Molecular genetic analysis of TGF-beta1 in ovarian neoplasia.

Malignant ovarian tumours have been associated with a loss of autocrine growth inhibition by transforming growth factor-beta. This study aimed to detect abnormalities in the gene structure, expression and localization of TGF-beta1, in paraffin-embedded samples from 31 ovarian neoplasias (21 malignant, 5 borderline and 5 benign).
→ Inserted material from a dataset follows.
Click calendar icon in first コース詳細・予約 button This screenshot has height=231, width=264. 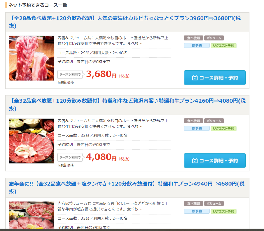pos(195,78)
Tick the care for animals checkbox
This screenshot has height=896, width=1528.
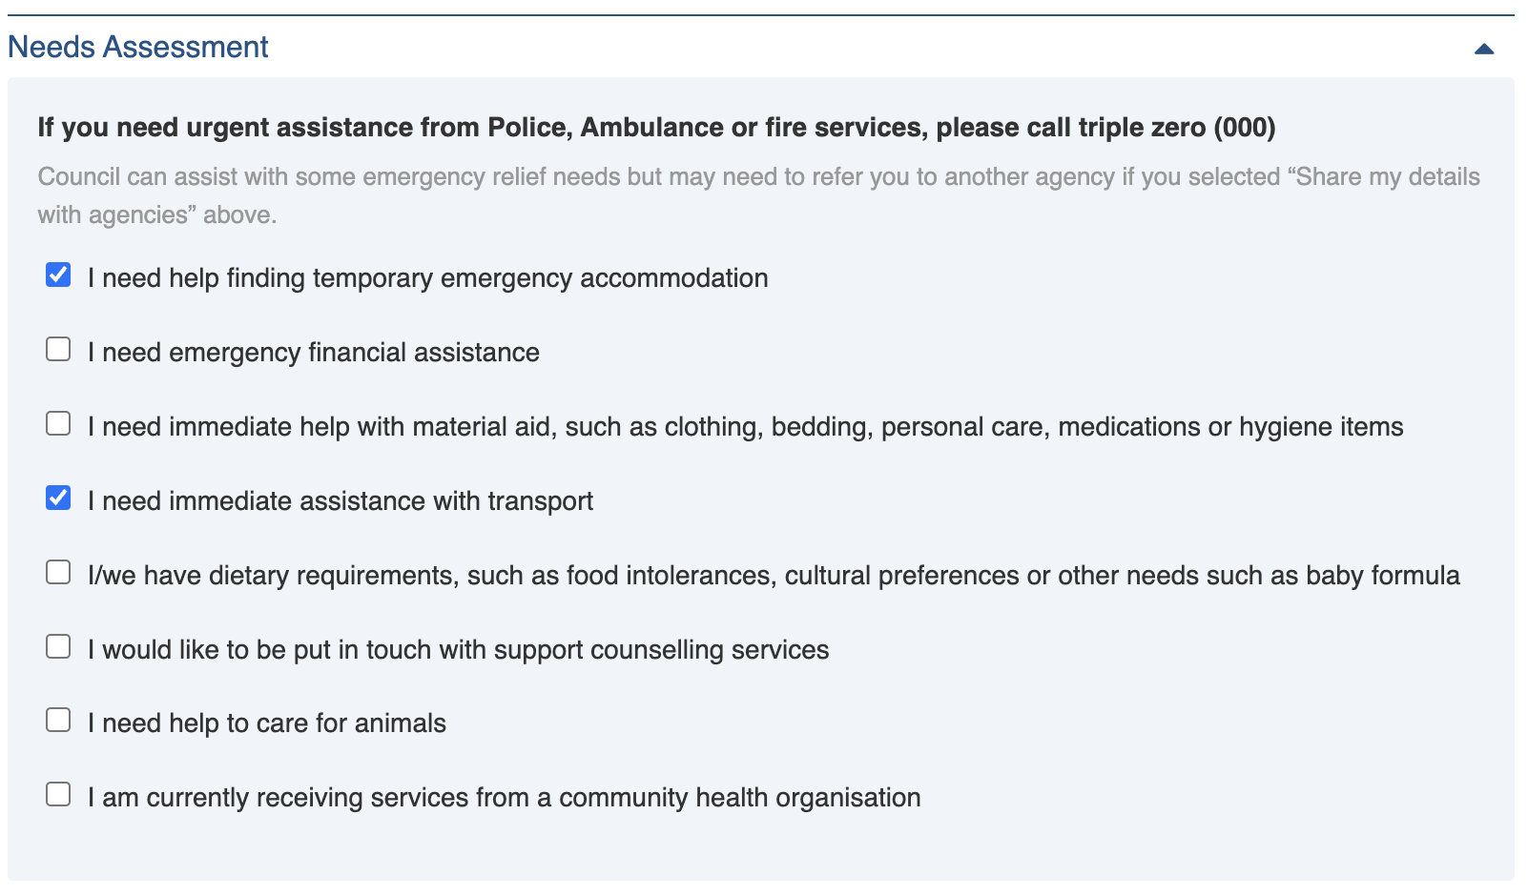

Gene mutations in the region coding for the active protein were detected by PCR-SSCP analysis of exons 5, 6 and 7. mRNA expression and localization was studied by nonisotopic in situ hybridization (NISH) using cDNA probes generated by the reverse transcriptase polymerase chain reaction (RT-PCR), and immunohistochemistry, using antibodies against both intracellular and extracellular (matrix-associated) forms of TGF-beta1. Four mutations were found: one in exon 6 (serous adenocarcinoma), one in exon 7 (Mullerian tumor), and two in exons 5 and 6 from a serous cystoadenoma. TGF-beta1 mRNA was expressed in 87% and proteins in 90% of ovarian tumours. Most tumours expressing large amounts of TGF-beta1 mRNA, also contained a large number of protein binding sites. In malignant tumors, TGF beta1 was more strongly expressed in high-grade ovarian carcinomas with a cystic-papillary pattern than in tumours with a solid growth pattern. Normal ovarian tissue (follicles, granulosa cells) adjacent to tumor showed weak epithelial labeling and staining. Gene mutation did not correlate with histological type of tumor, mRNA or protein expression. TGF-beta1 mutation and abnormalities in its expression seem to occur in benign and malignant ovarian tumors, and could be involved in their pathogenesis. TGF beta1 gene mutations may act in multistage ovarian neoplasia, by reducing epithelial cell responsiveness to TGF-beta1 negative growth control.